1 inmate found guilty of murder in Delaware prison riot

WILMINGTON, Del. (AP) --One of three inmates on trial for a deadly Delaware prison riot was found guilty of murder Tuesday, the first verdicts in a case that will involve 17 inmates over the next several months.

A New Castle County jury found Dwayne Staats, 37, guilty of felony first-degree murder, first-degree murder of a law enforcement officer, two counts of assault, four counts of kidnapping and second-degree conspiracy.

The jury found Jarreau Ayers, also 37, not guilty of murder but convicted him on the same additional charges that Staats faced.

Deric Forney, 29, was found not guilty on all charges.

Perry Phelps, commissioner of the state Department of Correction, called Tuesday verdicts "a long-awaited step toward healing and closure. We extend our most sincere gratitude to the members of the jury who put their lives and families on hold to thoughtfully listen to and evaluate the evidence presented to them."
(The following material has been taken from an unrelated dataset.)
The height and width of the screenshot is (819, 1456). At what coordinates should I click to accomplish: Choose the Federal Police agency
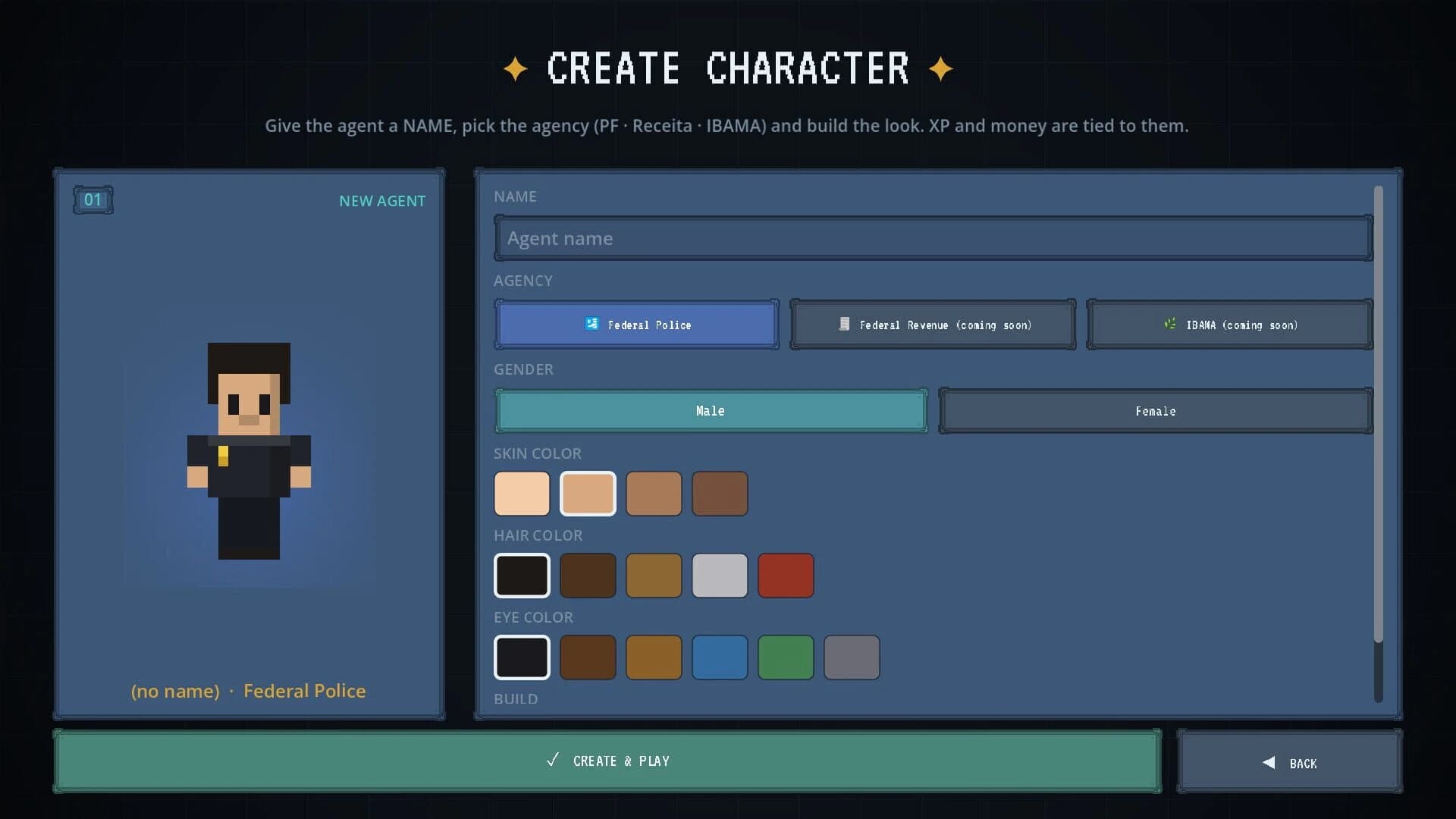636,325
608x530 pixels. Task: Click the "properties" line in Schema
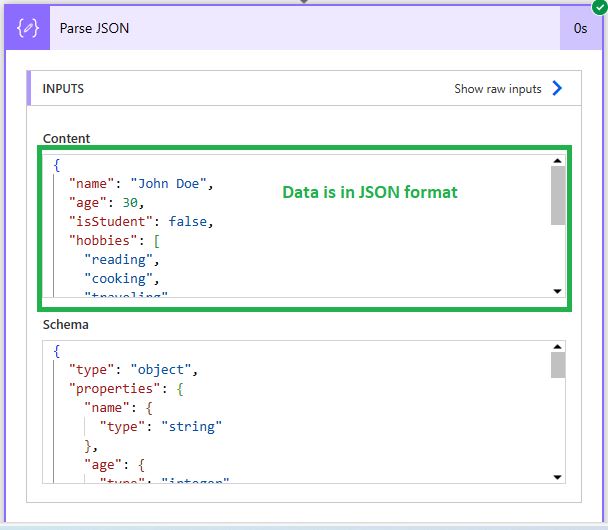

Ben Gifford, the attorney representing Forney, didn't immediately return a phone call seeking reaction to the verdict. Staats and Ayers represented themselves in the trial.

All three defendants were charged with first-degree murder, assault, kidnapping, riot and conspiracy after the February 2017 riot at James T. Vaughn Correctional Center, the state's maximum-security prison. Staats and Ayers are both convicted killers serving life sentences.

Sgt. Steven Floyd was killed during the 20-hour uprising. Two other officers were beaten and tormented by inmates before being released. Response teams eventually used a backhoe to breach a wall and rescue a female counselor. She was not injured.

Prosecutors argued that the three defendants should be convicted of murder under Delaware's "accomplice liability" law, even if none of them inflicted the cuts or blows that killed Floyd. Under accomplice liability, if two or more people join to commit a crime, such as riot, and it is reasonably foreseeable that it could lead to a second crime, such as murder, all can be held responsible for the second crime, even if it was unintended.

"There was a riot. Sergeant Floyd ended up dead," prosecutor John Downs told jurors. "The 16 defendants who were charged with murder did not all murder Sergeant Floyd ... but the people working together to commit the assaults, to commit the riot, are responsible for the actions of others."

The defense countered that prosecutors had no DNA or fingerprint evidence, and that their case was built entirely on conflicting statements from other inmates possibly trying to curry favor in hopes of improving their chances to win appeals or to be treated better in prison.

The inmates' testimony for the prosecution was often at odds with statements they made to investigators after the riot, or conflicted with testimony from other inmates.

Inmates had staged peaceful protests over their treatment and conditions at the prison in the months before the riot.

Ayers acknowledged talking to convicted murderer Royal Downs, a key prosecution witness who pleaded guilty to riot, about staging another protest. Ayers suggested two options for getting prison administrators' attention: refusing to come in from the recreation yard or staying on the prison tier and refusing to lock into their cells.

"I knew something was going to happen. I never lied to y'all about that," Ayers told jurors. "I didn't know the extent of anything. ... Me knowing that something was going on is different from me planning."

A review ordered by Democratic Gov. John Carney found that Department of Correction officials' dismissal of warnings about trouble brewing reflected an overcrowded, understaffed facility plagued by mismanagement, poor communication, a culture of negativity and adversarial relationships among prison staff, administrators and inmates.

Since the riot, state officials have devoted millions of dollars to security upgrades, staff training, improved programming for inmates and salary increases for correctional officers. Earlier this month, officials announced that hundreds of inmates would be transferred to Pennsylvania in an effort to reduce mandatory overtime in the severely understaffed guard ranks at Vaughn.